The alternative hypothesis, which resolves this improbability, is that the conditions for your existence are not so strict. You would have been one of the organisms produced by ANY universe capable of supporting life, even if its history went differently from this one. It's not improbable that you were the thousand-times lottery winner, because you have all the tickets. Any winner is you by definition.
I don't think this is the main issue. I am quite sure that the improbability they speak of stops at life/humans and not any particular human. But I still don't see how my existence is a coincidence if there is only this universe.
In your example, a number was chosen before it was picked. What or who chose me to see if I will exist in the universe?
In the case of existence, we have two apparently unconnected chance events: the emergence of a universe that can support life and the emergence within that universe of a being that is you. A universe that can support life, on its own, is perhaps rare but as you say, it might be expected to emerge eventually in a large enough sample set. But if your existence is restricted to exactly the person you are now, including your whole history before now and all the details of your biological and genetic makeup, you only had one shot at coming into being. In hindsight, it looks like a carefully coordinated dance, where one misstep would have resulted in somebody else being here instead of you. If there are only a few possible universes capable of supporting life, then there are only a few chances of getting the conditions that enable your unique self to be part of it.

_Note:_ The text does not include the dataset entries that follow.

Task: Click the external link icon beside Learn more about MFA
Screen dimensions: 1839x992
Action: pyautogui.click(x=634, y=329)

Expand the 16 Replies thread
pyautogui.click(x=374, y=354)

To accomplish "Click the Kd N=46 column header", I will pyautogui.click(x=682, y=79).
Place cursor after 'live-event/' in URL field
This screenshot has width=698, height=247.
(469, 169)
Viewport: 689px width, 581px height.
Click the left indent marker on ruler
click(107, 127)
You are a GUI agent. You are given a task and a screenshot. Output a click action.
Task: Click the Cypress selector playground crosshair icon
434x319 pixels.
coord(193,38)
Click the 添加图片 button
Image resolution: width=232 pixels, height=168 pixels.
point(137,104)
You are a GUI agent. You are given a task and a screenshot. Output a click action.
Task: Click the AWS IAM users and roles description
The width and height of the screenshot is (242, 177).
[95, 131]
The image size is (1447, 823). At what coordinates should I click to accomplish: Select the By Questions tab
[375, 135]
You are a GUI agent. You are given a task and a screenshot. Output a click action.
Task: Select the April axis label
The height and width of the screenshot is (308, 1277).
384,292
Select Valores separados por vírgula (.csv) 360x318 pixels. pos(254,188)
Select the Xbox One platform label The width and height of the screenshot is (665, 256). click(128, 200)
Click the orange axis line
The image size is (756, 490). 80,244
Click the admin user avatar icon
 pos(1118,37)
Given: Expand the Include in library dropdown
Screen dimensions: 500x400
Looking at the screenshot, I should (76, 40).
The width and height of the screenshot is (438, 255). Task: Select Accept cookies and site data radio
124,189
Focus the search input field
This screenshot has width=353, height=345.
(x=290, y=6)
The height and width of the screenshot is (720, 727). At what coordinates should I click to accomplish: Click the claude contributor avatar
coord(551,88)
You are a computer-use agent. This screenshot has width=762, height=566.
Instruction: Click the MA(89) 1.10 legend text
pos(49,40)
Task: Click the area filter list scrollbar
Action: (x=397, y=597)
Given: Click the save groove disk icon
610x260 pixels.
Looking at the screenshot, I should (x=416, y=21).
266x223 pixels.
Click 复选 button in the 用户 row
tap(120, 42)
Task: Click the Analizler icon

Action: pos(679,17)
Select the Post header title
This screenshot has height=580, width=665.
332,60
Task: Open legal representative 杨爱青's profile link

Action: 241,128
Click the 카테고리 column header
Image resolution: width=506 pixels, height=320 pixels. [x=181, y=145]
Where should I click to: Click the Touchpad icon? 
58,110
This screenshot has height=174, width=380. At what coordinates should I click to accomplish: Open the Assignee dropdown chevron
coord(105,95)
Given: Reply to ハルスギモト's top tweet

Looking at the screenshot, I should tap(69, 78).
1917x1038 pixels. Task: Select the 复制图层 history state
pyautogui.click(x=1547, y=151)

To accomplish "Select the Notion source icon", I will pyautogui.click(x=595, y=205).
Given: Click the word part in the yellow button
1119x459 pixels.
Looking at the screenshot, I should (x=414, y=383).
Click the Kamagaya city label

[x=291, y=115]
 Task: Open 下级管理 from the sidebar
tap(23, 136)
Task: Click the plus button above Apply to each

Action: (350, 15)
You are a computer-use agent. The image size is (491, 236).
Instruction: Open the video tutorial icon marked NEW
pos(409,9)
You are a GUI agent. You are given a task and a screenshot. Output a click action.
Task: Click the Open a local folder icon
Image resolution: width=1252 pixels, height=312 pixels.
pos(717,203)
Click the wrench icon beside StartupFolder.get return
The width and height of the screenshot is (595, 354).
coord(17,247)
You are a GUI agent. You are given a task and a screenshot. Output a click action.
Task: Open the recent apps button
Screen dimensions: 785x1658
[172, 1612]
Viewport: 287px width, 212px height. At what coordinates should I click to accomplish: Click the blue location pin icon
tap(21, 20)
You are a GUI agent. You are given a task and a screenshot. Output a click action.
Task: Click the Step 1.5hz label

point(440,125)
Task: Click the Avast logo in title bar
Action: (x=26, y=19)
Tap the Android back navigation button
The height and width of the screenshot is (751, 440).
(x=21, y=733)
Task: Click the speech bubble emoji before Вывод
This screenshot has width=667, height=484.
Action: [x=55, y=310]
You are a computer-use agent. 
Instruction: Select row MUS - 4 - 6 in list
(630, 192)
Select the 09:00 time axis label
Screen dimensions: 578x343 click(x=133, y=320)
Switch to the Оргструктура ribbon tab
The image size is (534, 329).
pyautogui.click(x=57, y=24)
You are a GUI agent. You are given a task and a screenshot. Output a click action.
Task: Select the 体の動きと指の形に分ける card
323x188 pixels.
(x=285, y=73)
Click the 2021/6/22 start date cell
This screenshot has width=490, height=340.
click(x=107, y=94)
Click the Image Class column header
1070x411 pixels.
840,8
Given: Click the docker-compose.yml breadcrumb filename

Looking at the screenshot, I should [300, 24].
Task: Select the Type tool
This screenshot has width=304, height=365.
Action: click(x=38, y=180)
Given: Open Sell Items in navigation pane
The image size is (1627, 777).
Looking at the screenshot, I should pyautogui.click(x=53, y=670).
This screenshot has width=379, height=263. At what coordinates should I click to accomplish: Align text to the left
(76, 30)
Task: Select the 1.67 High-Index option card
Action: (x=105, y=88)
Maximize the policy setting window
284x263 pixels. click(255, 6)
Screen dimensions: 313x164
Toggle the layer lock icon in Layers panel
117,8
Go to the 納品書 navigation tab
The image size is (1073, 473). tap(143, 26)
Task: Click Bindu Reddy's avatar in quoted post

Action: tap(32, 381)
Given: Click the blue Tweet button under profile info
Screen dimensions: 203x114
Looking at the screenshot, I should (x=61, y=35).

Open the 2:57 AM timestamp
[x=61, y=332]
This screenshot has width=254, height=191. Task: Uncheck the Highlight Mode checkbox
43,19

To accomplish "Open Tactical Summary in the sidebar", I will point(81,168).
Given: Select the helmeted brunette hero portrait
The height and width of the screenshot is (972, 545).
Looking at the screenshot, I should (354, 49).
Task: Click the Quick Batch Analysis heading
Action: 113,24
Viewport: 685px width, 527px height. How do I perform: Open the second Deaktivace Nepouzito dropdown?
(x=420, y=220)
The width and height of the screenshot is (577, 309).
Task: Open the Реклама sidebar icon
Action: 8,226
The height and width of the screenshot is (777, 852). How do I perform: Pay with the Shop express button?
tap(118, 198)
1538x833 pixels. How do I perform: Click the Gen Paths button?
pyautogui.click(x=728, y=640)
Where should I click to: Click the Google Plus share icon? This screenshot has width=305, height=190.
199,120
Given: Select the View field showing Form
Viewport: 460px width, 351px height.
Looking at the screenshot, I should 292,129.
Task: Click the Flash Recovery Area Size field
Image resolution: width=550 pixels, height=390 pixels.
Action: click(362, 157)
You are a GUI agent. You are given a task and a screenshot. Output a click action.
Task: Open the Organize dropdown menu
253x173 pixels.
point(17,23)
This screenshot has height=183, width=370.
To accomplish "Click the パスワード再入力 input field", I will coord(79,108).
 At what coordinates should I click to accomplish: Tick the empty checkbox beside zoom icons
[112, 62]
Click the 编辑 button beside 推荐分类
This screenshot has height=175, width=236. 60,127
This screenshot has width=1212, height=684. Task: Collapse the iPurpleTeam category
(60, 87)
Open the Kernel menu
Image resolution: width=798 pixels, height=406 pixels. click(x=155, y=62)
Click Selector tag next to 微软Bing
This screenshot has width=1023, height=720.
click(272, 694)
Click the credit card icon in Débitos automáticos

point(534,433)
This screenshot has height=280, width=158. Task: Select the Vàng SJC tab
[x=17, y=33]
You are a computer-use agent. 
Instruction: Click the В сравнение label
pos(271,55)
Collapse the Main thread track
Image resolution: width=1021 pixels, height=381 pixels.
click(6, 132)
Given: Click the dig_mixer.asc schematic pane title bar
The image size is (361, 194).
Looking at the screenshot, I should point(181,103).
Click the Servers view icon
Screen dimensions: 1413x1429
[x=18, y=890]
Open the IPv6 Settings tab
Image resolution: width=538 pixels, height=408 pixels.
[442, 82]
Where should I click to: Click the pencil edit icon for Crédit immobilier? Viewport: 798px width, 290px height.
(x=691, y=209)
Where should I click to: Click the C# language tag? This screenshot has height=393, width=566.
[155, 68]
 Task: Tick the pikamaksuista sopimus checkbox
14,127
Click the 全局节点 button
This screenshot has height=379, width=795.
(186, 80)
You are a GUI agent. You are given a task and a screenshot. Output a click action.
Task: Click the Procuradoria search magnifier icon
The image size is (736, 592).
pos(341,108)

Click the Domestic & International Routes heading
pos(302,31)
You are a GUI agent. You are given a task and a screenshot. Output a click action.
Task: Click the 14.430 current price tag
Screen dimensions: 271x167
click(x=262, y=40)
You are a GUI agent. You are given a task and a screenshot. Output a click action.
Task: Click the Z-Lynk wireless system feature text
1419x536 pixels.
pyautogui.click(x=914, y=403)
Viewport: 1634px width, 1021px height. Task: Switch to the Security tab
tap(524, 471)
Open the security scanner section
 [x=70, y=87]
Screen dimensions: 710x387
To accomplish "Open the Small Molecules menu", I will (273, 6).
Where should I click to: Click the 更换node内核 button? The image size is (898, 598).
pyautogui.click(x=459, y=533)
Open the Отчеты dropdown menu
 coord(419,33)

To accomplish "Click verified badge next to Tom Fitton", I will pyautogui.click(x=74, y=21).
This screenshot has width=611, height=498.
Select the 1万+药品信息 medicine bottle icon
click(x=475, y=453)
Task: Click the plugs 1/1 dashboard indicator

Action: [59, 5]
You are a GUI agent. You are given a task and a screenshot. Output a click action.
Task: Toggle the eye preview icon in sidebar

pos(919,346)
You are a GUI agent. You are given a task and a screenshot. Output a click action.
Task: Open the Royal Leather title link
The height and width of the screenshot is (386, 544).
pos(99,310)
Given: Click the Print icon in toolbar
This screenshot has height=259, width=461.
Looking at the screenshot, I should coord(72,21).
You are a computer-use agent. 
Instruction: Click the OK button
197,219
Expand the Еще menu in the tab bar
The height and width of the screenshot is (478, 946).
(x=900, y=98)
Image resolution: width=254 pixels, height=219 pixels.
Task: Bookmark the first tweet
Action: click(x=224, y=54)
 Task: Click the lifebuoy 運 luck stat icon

Exactly. It would have been vastly more likely that one of them should be sitting in your place right now. If you win the lottery, the same kind of thing happens: on the one hand, it's true that anybody who won would have been amazed at their luck, but that doesn't make it any less amazing (from your perspective) that YOU were in fact the winner. From your perspective, there was an improbable coincidence between the number that the machine spit out and the designation of that same number as YOURS. It had to be SOME person's number--that could have happened in lots of ways. But for it to be your number, it could have only happened in one way, and that's what makes it improbable.And, anyone who is not me, then, should be amazed by the odds of themselves coming into the universe.
Every lottery winner can rightly regard their experience as improbable from their own perspective while simultaneously agreeing that it is not improbable from an outside perspective that somebody would win the lottery eventually. Neither perspective is more "true" or "objective"; they are saying different things and are both accurate.